En 2010-2011, 5052 dossiers ont été traités. Un chiffre relativement stable depuis trois ans, comme l’est le nombre d’adhérents. 1329 situations ont été réglées à l’amiable par le réseau militant. 3723 ont nécessité une action juridique. Cela va d’un courrier envoyé à un parent qui se serait livré à des propos insultants ou diffamatoires pour lui rappeler la loi et l’encourager à présenter ses excuses, jusqu’au dépôt de plainte, voire le tribunal. Comme les années précédentes, la majorité des dossiers concernent les incivilités et les petits faits de violence. Les conflits entre personnels sont en augmentation [6,7% des dossiers en 2010-2011, contre 5,6% en 2009-2010], tout comme les situations de harcèlement. Enfin, dans un contexte de précarisation de l’enseignement, on a de plus en plus de dossiers prud’homaux, liés, notamment, à des formations non assurées ou des procédures de licenciement.

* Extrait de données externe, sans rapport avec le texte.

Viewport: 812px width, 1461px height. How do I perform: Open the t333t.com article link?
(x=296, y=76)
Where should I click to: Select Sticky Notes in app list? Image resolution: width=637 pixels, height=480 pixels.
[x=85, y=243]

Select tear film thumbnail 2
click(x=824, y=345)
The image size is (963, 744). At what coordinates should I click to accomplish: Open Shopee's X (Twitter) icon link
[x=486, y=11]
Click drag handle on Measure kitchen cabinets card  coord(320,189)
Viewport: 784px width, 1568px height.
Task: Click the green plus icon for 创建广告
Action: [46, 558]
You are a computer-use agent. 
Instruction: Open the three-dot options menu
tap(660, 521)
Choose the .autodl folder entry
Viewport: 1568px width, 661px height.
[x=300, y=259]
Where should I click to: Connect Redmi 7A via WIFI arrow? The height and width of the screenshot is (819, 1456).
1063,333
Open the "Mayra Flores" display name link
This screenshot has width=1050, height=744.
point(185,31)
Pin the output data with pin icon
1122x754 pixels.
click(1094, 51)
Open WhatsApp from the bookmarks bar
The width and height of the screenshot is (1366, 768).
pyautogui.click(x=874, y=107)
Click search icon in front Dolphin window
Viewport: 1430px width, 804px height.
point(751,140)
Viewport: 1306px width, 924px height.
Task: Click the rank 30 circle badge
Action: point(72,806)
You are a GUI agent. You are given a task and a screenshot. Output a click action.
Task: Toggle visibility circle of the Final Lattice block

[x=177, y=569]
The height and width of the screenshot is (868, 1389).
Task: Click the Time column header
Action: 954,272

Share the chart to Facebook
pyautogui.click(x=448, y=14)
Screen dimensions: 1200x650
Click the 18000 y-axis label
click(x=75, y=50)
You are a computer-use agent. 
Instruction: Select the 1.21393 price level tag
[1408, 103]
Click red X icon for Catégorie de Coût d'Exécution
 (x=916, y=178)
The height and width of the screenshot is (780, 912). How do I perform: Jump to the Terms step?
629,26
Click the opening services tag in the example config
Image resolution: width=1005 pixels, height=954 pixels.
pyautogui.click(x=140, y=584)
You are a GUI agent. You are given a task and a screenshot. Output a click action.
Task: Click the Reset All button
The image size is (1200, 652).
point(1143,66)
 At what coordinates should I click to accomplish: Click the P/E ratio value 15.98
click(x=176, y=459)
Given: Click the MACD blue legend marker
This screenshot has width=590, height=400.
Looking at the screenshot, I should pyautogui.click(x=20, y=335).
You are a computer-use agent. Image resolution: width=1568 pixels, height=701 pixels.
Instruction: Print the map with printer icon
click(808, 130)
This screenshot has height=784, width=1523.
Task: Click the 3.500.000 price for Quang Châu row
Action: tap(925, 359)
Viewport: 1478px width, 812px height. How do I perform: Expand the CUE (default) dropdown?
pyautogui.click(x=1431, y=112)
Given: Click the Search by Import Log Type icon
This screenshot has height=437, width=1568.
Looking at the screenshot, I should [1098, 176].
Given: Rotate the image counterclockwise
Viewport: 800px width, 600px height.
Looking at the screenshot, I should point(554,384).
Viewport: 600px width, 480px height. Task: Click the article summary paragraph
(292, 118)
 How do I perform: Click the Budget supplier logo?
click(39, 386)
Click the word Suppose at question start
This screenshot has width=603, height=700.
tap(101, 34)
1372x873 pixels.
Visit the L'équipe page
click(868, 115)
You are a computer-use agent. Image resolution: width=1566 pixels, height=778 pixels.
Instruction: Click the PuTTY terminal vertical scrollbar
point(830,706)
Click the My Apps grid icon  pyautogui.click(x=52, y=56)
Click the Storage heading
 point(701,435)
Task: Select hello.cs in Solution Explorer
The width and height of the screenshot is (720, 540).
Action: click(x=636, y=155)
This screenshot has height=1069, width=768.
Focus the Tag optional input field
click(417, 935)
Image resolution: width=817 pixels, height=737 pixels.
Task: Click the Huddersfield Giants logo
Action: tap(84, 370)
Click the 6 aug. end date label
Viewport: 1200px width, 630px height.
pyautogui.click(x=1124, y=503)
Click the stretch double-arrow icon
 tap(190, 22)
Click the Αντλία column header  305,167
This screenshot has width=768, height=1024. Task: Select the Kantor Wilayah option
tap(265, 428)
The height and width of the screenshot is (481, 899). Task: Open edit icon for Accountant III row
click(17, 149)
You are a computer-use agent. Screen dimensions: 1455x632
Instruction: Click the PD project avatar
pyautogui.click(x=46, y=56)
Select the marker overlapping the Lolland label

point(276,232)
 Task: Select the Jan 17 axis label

Y a-t-il des établissements plus exposés ?
Les difficultés relationnelles sont assez homogènes quels que soient les lieux géographiques. Les conflits, vous les rencontrez dans un lycée huppé d’une grande ville comme au fin fond de la Bretagne. L’acte scolaire génère des risques relationnels qui peuvent dégénérer en conflit.

Comment expliquez-vous la hausse des conflits entre personnels ?
Ces conflits n’attiraient pas notre attention il y a dix ans. Non pas qu’ils n’existaient pas, mais ils étaient réglés à l’intérieur de l’établissement. Les enseignants avaient une haute opinion de leur profession et préféraient ne pas dévoiler sur la place publique leurs difficultés relationnelles. Cet esprit de corps a volé en éclat. Sans doute la disparition des écoles normales y est-elle pour quelque chose. Nous vivons aussi dans un monde qui prône davantage l’individualisme que le projet collectif, dans une société sous pression, ce qui rend le passage à l’acte plus facile. On se retient moins.

Le chef d’établissement est-il particulièrement concerné ?
Les chefs d’établissement et les directeurs d’école représentent 6% de nos adhérents et sont concernés par 20% des dossiers traités en 2010-2011. Ils sont donc, en effet, assez exposés. C’est leur fonction qui peut générer des tensions, car ils sont le réceptacle de relations conflictuelles. Souvent sollicités pour résoudre une situation et donc amenés à trancher, ils peuvent se trouver dans une relation tendue avec celui à qui ils n’ont pas donné raison. Ils seront probablement davantage exposés dans les années à venir. Le chef d’établissement est en effet de plus en plus positionné comme un chef d’entreprise. Cela va forcément générer un autre type de relations avec les enseignants et donc, peut-être, des tensions.

On entend parler d’une « judiciarisation » de l’école. Confirmez-vous ce phénomène ?
On observe, tant du côté des enseignants que des parents, une volonté de faire appel à la justice pour résoudre un conflit. C’est un fait de société. Une société qui veut réparation à tout et fait plus facilement appel à la justice qu’avant. Je ne crois pas que l’école soit un sanctuaire, elle est le reflet de la société et de ses maux. Le problème, c’est que les enseignants maîtrisent mal le droit. Il est important que, dans la formation des enseignants, il y ait une initiation au droit. C’est aussi ce que fait la FAS en organisant des interventions sur la responsabilité pénale des personnels.